Bualadh Boston 2019
Info
Date:
April 6, 2019
Friday 5 & Saturday 6 April 2019
In the Irish language, the phrase Bualadh Bos is used to express applause. On Friday 5th and Saturday 6th April 2019, the Irish Writers Centre, Poetry Ireland and the Consulate General of Ireland are delighted to present some of Ireland’s finest contemporary writers in historic Boston, the capital of Irish America, in conversation with local champions of the Boston arts world for novel insights into Irish literature today.
Alice McDermott and Mike McCormack
Friday 5 April, 5.00pm
Harvard Club of Boston, Boston, MA
Tickets: Free, booking advised
In this session, awarding winning novelists Mike McCormack and Alice McDermott will read from and discuss their recent work.
Alice McDermott’s eighth novel, The Ninth Hour, was published by Farrar, Straus & Giroux in September 2017. Her seventh novel, Someone, 2013, was a New York Times bestseller, the National Book Critics Circle Award, the Patterson Prize for Fiction, and The Dayton Literary Peace Prize. Someone was also long-listed for the National Book Award. Three of her previous novels, After This, At Weddings and Wakes and That Night, were finalists for the Pulitzer Prize. Charming Billy won the National Book Award for fiction in 1998 and was a finalist for the Dublin IMPAC Award. She is the Richard A. Macksey Professor of the Humanities at Johns Hopkins University.
Mike McCormack is an award-winning novelist and short story writer from Mayo. His previous work includes Getting it in the Head (1996) and Forensic Songs (2012). In 1996 he was awarded the Rooney Prize for Irish Literature for Getting it in the Head and in 2007 he was awarded a Civitella Ranieri Fellowship. In 2016, Solar Bones won the Goldsmiths Prize and was BGE Irish Book of the Year, and in 2017 was longlisted for the Man Booker prize. In 2018, Solar Bones won the Dublin International Literary Award.

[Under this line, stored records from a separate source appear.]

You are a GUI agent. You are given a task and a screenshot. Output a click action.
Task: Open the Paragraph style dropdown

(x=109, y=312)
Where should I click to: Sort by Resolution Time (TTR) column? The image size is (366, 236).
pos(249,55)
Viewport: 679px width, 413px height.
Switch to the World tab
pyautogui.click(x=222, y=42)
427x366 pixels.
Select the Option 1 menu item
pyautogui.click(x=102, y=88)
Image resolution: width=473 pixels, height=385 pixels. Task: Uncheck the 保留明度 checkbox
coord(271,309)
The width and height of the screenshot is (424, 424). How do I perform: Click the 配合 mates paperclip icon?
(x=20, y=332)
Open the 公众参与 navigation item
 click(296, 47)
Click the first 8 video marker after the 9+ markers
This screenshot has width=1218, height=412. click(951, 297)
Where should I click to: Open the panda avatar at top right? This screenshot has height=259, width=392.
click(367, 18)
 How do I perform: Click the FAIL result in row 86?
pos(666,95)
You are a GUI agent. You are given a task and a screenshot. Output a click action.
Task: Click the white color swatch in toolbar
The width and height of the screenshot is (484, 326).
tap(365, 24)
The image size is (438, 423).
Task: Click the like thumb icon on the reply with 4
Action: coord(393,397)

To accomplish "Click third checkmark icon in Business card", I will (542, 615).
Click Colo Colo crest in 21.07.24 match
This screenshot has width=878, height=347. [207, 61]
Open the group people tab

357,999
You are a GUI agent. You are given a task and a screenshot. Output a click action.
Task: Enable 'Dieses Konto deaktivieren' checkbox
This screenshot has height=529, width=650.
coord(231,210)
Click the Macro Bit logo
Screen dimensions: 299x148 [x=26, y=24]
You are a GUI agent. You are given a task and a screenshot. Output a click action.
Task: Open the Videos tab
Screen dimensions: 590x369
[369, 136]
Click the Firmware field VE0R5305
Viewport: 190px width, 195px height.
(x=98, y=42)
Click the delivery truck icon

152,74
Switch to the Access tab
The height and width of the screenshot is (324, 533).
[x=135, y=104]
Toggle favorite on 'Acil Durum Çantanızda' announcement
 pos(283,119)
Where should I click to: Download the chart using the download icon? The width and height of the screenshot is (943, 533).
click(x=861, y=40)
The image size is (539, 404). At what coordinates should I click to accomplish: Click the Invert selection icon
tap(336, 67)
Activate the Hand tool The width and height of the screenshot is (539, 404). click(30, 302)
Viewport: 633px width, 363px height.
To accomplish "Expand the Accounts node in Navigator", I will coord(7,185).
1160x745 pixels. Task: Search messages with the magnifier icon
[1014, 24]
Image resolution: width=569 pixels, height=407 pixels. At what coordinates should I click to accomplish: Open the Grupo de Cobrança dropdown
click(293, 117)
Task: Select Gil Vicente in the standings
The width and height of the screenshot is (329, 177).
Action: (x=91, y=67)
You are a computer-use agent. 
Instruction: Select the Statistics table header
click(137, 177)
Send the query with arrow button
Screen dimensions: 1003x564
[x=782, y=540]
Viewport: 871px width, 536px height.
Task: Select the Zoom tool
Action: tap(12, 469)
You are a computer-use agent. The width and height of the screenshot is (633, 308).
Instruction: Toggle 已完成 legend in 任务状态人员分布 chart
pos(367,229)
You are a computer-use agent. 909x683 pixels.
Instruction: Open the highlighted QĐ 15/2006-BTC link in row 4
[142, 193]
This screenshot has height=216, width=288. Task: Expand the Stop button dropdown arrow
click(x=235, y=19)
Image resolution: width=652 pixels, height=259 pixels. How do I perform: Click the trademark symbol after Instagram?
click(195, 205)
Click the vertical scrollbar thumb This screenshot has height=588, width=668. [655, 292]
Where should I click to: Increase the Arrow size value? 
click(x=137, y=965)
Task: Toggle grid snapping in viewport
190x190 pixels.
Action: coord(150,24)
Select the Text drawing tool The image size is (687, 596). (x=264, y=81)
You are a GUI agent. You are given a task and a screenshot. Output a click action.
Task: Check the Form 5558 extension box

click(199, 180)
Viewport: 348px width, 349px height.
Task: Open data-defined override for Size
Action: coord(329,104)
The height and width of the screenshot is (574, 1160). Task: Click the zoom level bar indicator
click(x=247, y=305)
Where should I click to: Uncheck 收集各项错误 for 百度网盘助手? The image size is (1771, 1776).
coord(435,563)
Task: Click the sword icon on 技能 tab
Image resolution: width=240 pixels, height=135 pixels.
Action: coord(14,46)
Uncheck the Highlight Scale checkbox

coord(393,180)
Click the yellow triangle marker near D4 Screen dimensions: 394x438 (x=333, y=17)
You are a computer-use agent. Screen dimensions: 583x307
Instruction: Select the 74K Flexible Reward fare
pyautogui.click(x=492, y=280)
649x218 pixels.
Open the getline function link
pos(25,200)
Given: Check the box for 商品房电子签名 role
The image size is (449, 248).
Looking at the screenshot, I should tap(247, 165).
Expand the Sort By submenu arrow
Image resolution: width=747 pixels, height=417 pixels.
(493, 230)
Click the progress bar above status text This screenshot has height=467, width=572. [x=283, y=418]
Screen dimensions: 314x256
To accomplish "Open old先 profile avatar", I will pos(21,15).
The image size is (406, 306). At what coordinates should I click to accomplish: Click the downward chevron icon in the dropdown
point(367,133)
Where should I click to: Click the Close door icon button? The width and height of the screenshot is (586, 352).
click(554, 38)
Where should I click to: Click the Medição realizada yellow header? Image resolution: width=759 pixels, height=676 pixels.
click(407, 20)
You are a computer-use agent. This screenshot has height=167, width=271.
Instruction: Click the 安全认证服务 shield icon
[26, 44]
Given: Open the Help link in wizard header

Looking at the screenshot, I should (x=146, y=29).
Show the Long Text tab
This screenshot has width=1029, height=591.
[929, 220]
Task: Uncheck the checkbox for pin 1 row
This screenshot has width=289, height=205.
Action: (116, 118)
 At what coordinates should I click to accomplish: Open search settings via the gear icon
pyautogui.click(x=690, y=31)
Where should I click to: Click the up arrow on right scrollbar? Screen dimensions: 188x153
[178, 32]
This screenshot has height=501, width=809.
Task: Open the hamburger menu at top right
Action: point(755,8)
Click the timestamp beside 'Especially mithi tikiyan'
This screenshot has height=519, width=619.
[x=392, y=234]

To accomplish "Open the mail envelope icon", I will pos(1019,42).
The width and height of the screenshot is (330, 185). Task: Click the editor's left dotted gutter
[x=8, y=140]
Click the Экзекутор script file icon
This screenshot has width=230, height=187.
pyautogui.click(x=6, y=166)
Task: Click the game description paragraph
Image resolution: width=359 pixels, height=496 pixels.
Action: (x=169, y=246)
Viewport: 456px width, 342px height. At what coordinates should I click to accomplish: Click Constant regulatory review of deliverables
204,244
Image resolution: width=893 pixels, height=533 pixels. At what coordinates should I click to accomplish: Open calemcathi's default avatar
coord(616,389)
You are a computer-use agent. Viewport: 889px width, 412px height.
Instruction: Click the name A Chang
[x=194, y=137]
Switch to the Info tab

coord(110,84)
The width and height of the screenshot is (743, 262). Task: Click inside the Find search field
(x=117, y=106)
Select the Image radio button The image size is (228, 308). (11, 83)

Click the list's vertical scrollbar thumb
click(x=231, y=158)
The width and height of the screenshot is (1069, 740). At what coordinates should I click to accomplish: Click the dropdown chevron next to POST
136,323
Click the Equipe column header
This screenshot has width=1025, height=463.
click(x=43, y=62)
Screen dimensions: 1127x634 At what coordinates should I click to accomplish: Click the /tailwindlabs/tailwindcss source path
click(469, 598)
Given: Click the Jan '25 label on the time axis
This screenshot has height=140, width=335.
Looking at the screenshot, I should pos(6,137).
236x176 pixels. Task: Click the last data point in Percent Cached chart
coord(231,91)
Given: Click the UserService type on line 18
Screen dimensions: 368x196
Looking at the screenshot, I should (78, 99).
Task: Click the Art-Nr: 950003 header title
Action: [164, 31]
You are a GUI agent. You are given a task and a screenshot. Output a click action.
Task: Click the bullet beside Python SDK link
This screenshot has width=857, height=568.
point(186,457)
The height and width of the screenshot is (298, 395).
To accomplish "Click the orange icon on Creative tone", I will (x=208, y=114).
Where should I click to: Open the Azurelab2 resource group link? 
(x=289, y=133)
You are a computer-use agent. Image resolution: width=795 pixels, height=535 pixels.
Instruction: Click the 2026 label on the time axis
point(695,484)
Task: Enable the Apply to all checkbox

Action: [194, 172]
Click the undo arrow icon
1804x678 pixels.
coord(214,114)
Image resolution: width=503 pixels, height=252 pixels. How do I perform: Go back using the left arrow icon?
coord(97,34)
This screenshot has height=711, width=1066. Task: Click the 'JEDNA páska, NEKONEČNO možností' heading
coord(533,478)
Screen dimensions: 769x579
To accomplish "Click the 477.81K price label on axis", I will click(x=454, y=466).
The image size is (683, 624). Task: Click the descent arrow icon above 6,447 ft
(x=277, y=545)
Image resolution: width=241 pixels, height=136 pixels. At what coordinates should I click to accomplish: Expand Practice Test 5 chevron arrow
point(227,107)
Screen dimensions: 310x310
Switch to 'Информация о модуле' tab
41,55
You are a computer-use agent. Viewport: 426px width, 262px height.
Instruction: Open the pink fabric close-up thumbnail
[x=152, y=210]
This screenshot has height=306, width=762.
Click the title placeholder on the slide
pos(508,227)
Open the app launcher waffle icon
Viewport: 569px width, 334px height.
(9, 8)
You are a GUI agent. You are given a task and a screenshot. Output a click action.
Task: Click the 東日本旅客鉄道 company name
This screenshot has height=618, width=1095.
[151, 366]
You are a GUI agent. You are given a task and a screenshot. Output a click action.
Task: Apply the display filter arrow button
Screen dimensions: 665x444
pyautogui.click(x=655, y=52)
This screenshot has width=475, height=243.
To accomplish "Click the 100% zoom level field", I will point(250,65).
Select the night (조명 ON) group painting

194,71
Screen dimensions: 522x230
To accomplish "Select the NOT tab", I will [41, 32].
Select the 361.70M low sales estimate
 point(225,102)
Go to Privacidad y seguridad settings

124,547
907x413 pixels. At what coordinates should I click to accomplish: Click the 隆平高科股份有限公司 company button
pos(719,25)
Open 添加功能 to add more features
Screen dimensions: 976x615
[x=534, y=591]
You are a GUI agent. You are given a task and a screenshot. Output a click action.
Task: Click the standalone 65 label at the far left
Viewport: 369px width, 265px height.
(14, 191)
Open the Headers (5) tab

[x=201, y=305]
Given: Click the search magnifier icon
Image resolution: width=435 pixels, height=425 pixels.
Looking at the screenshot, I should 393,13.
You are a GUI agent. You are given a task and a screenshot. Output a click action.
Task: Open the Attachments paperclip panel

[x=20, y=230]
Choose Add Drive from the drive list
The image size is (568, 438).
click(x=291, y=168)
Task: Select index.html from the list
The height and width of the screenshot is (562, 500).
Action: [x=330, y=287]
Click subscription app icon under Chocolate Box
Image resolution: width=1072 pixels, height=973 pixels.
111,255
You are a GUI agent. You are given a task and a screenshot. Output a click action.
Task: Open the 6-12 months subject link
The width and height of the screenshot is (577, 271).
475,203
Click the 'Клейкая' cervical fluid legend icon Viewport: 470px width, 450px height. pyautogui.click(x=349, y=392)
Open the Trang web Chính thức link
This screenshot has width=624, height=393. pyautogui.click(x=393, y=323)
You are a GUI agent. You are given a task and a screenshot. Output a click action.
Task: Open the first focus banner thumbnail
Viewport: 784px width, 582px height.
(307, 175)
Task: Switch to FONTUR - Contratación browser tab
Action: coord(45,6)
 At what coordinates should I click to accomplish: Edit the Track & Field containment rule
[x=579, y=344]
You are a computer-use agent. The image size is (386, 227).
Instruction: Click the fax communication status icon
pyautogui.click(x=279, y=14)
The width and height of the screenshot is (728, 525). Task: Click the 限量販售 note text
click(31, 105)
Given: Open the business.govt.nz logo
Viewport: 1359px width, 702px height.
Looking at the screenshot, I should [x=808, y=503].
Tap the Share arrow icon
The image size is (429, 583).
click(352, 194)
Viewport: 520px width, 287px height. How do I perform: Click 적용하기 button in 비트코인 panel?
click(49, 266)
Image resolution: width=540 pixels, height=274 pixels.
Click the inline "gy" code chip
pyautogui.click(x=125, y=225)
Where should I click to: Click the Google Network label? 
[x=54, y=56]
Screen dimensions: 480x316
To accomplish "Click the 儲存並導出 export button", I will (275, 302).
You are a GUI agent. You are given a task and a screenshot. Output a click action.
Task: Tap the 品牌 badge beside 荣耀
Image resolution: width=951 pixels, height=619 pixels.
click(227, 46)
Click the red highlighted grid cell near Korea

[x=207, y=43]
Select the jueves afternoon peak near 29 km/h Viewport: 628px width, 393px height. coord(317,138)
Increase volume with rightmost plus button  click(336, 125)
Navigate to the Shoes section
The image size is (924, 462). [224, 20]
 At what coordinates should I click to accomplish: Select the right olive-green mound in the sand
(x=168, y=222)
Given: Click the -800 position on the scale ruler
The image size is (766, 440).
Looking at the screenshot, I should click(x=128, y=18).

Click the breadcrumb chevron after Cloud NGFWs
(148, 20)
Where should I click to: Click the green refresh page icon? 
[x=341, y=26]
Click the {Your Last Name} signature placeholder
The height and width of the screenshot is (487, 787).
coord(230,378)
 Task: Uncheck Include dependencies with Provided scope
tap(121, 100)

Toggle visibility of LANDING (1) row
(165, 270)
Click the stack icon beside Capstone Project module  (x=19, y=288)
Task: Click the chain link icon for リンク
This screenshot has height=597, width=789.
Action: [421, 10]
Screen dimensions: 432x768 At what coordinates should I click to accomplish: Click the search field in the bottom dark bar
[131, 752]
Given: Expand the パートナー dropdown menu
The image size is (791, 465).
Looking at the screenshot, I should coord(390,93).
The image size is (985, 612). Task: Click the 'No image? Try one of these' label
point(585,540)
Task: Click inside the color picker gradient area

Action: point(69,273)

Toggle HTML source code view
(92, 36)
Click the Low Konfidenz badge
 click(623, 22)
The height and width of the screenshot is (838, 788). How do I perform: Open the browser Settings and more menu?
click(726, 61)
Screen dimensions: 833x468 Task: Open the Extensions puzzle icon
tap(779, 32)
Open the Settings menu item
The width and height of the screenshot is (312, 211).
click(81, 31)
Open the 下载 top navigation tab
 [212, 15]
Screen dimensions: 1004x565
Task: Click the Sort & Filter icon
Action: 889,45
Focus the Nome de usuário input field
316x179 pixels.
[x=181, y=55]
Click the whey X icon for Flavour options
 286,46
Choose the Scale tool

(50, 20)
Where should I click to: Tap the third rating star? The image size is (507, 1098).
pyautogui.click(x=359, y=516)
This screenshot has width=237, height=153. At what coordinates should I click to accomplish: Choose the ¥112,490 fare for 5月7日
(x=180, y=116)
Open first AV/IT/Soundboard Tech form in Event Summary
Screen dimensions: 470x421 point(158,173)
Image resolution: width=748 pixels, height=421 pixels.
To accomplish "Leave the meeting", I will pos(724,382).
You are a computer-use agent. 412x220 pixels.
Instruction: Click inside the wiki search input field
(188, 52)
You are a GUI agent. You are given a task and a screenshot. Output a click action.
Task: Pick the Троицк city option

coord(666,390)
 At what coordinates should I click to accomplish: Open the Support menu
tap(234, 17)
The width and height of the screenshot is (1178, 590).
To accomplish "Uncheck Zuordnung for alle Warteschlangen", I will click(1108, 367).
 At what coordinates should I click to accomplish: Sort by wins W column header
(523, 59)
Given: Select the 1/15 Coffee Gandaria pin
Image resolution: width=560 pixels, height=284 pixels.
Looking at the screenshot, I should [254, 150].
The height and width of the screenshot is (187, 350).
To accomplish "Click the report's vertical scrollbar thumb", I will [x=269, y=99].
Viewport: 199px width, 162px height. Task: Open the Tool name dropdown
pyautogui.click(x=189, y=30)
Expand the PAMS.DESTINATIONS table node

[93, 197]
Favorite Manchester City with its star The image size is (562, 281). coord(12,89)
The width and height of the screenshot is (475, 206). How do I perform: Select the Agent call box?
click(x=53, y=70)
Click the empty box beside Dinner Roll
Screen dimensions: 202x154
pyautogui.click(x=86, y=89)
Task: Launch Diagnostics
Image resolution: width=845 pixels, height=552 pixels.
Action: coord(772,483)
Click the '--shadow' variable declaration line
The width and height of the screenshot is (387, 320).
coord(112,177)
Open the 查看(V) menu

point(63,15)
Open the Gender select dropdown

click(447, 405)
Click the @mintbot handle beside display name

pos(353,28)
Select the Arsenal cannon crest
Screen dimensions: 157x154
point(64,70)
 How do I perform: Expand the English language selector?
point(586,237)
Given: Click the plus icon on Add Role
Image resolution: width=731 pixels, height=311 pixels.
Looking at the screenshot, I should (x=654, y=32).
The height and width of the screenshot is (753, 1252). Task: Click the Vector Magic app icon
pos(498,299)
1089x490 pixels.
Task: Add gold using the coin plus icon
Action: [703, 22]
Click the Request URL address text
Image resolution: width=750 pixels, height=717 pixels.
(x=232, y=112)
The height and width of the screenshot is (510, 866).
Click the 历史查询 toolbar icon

Peter Fallon and Aifric MacAodha
Saturday 6 April, 1.00pm
Harvard Club of Boston, Boston, MA
Tickets: Free, booking advised
In autumn 2018, Poetry Ireland and The Gallery Press joined forces to publish Calling Cards, introducing a new generation of Irish-language poets to a wider audience.
Calling Cards is the latest in a distinguished line of Irish poetry anthologies and is edited by poets Peter Fallon and Aifric MacAodha. It includes 10 Irish-language poets, a carefully selected group of poems by each of them and translation into English by some of Ireland’s finest poets.
Join Peter Fallon and Aifric MacAodha as they read poems and translations from the collection.
‘a remarkable range of voices and dialects….this new anthology should be welcomed, purchased, read and celebrated’. The Irish Times
Mary Cregan in conversation with Catriona Crowe
Saturday 6 April, 5.00pm
Harvard Club of Boston, Boston, MA
Tickets: Free, booking advised
Mary Cregan speaks to Catriona Crowe about her memoir The Scar: A Personal History of Depression and Recovery, a graceful and penetrating memoir interweaving the author’s descent into depression with a medical and cultural history of this illness. At the age of twenty-seven, married, living in New York, and working in book design, Mary Cregan gives birth to her first child, a daughter she names Anna. But it’s apparent that something is terribly wrong, and two days later, Anna dies—plunging Cregan into suicidal despair.
Decades later, sustained by her work, a second marriage, and a son, Cregan reflects on this pivotal experience and attempts to make sense of it.
Perceptive, intimate, and elegantly written, The Scar vividly depicts the pain and ongoing stigma of clinical depression, giving greater insight into its management and offering hope for those who are suffering.
Catriona Crowe is former Head of Special Projects at the National Archives of Ireland. She was Manager of the Census Online Project, which placed the Irish 1901 and 1911 censuses online free to access. She is a member of the Royal Irish Academy.
‘What makes the book stand out is the sheer clarity of the writing, the personal fragility and the wrestling with demons emerging here with a kind of grace, a hard-won heroism.”